▶ **YOUR OBJECTIVE**:
After locating the line that contains "Task: Open the GPU-Z hamburger menu", output that line and each one following it, exactly, to the end of the entries. No pictures.

▶ **DATA SHOWN**:
·····

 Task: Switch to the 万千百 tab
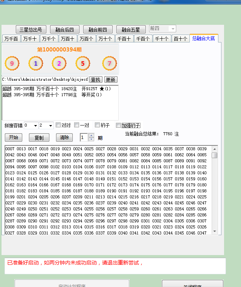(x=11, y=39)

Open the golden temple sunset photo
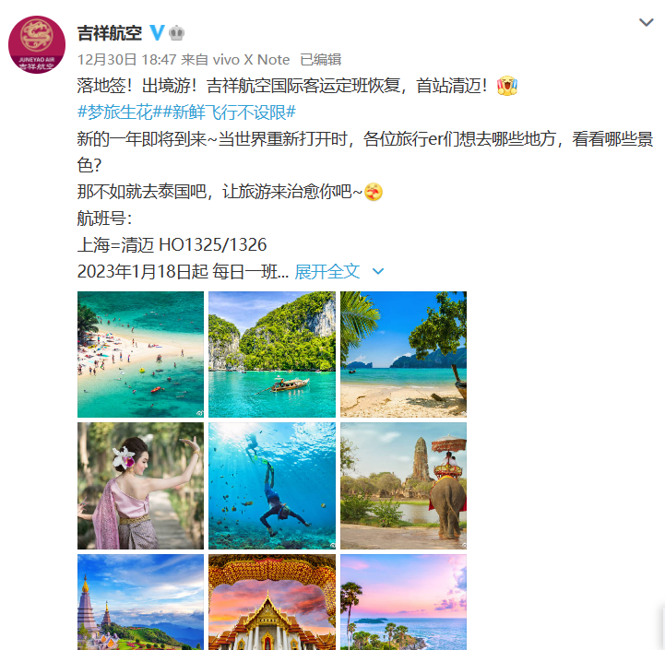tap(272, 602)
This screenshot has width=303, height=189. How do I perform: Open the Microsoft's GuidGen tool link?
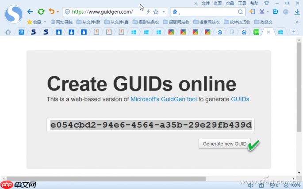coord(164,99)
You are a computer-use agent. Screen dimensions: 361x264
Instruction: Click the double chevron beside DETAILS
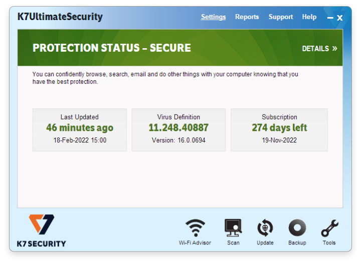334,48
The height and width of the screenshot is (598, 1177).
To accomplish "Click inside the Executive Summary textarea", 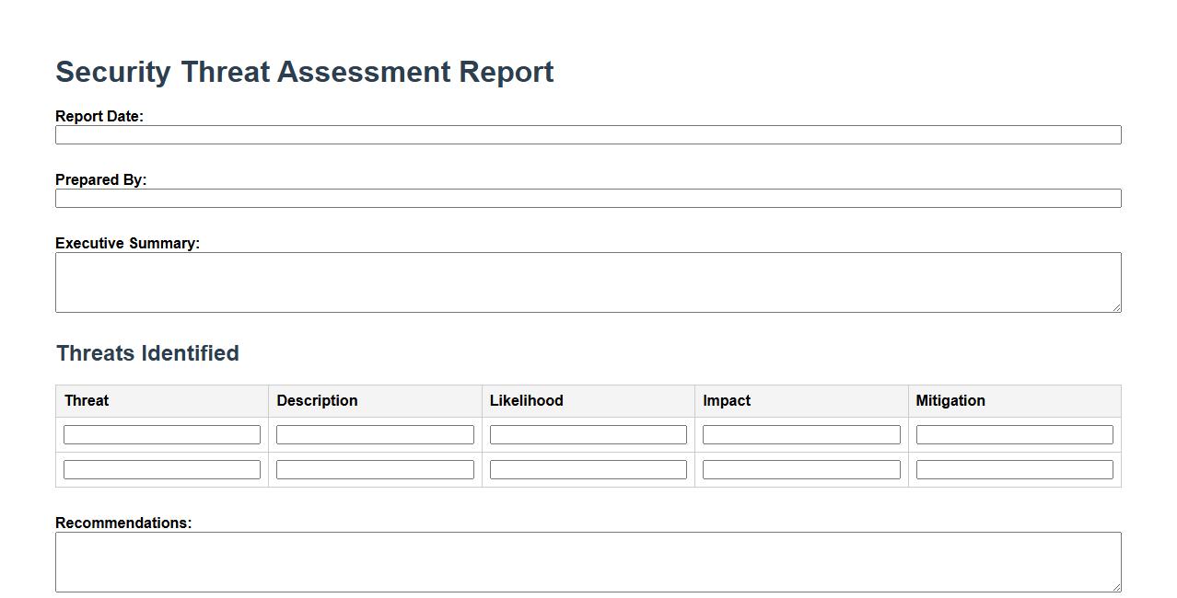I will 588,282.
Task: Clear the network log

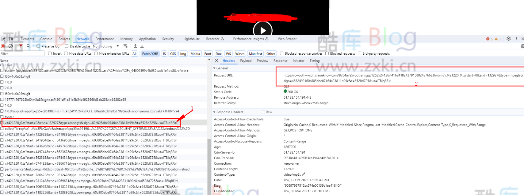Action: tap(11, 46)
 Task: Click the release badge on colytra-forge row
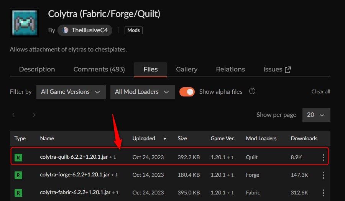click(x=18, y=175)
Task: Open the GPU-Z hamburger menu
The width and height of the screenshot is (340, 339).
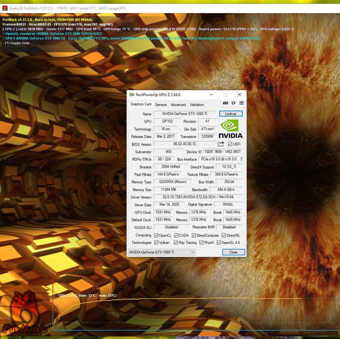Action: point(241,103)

·····

▶ **OUTPUT**:
Task: Open the GPU-Z hamburger menu
The width and height of the screenshot is (340, 339).
Action: point(241,103)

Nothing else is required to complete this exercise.